Yutong Xu,Junhao Du,Jiahe Wang,Yuwei Ning,Sihan Zhou Yang Cao
DOI: https://doi.org/10.1145/3625468.3652176
2024-03-26
Abstract:With the rapid development and widespread application of VR/AR technology, maximizing the quality of immersive panoramic video services that match users' personal preferences and habits has become a long-standing challenge. Understanding the saliency region where users focus, based on data collected with HMDs, can promote multimedia encoding, transmission, and quality assessment. At the same time, large-scale datasets are essential for researchers and developers to explore short/long-term user behavior patterns and train AI models related to panoramic videos. However, existing panoramic video datasets often include low-frequency user head or eye movement data through short-term videos only, lacking sufficient data for analyzing users' Field of View (FoV) and generating video saliency regions.
Computer Vision and Pattern Recognition,Human-Computer Interaction,Multimedia
What problem does this paper attempt to address?
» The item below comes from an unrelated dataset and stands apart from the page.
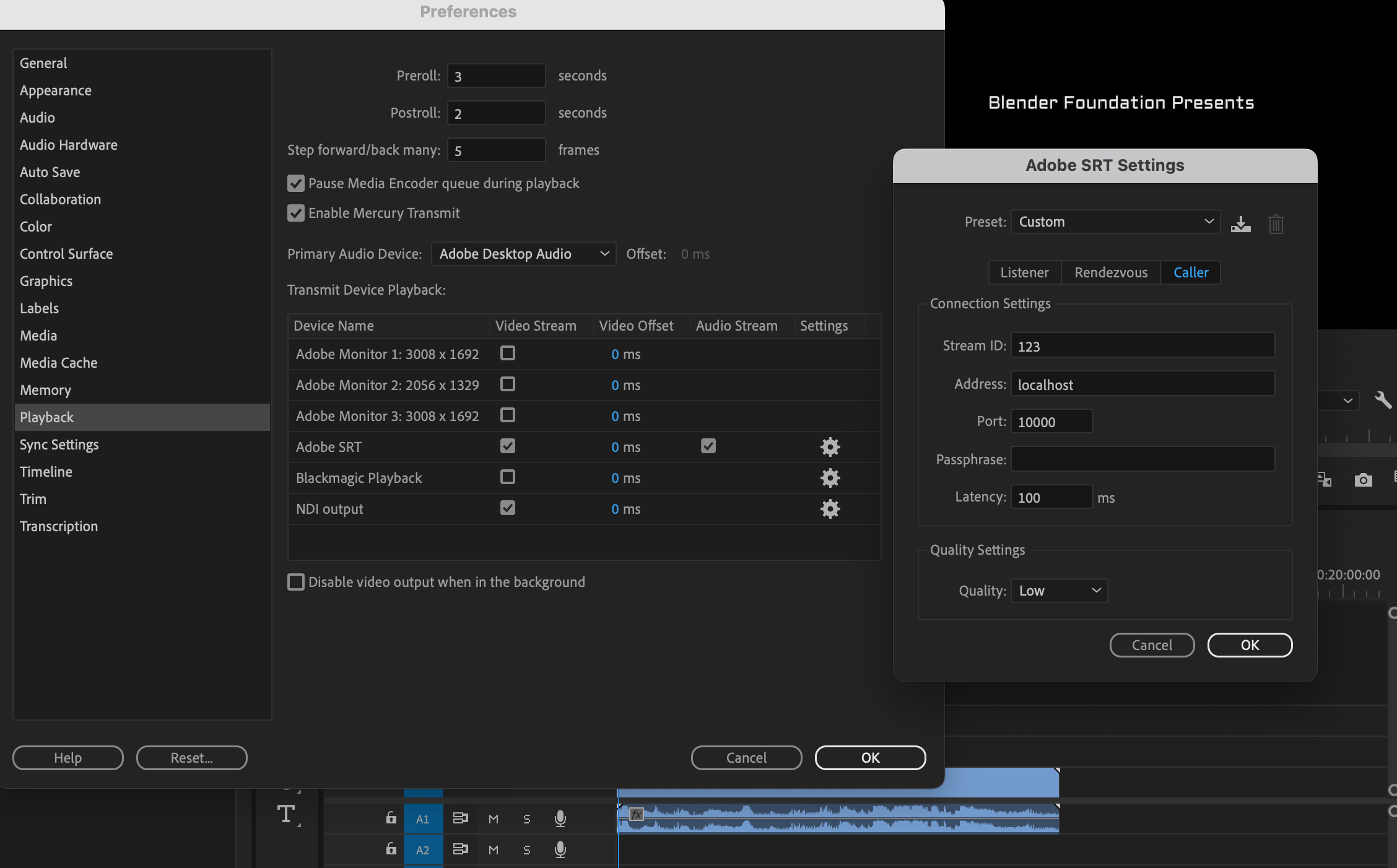Open the Quality dropdown set to Low
The image size is (1397, 868).
pyautogui.click(x=1058, y=590)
The paper primarily addresses the following issues: 1. **Lack of Dataset**: Existing panoramic video datasets often only contain low-frequency head or eye movement data from short-term videos, which is insufficient to analyze users' Field of View (FoV) and generate video saliency regions. 2. **Saliency Weight Distribution Issue**: It is usually assumed that users' gaze points decrease from the FoV center following a Gaussian distribution. However, the observed data does not fully conform to this assumption, especially when watching videos for extended periods, where users' gaze points show a certain deviation from the FoV center. To address these issues, the authors constructed a head and eye tracking dataset named "Panonut360," which includes detailed data records of 50 participants (25 males and 25 females) watching 15 panoramic videos. Most of these videos are in 4K resolution, with durations ranging from 140 seconds to 352 seconds, and the data collection frequency is 120Hz. By analyzing this data, the authors found that users' gaze points have a consistent downward deviation relative to the FoV center, rather than a simple Gaussian distribution. Based on this observation, they proposed a new saliency weight distribution model and named it "Panonut," indicating its shape resembles a donut. Additionally, the authors provided scripts for generating saliency distribution maps and a pre-generated set of saliency distribution maps for each video. These resources are very useful for researchers, helping them better understand user behavior and apply it to multimedia encoding, transmission, and quality assessment. The dataset is publicly available, which can promote research and development in the field of panoramic videos.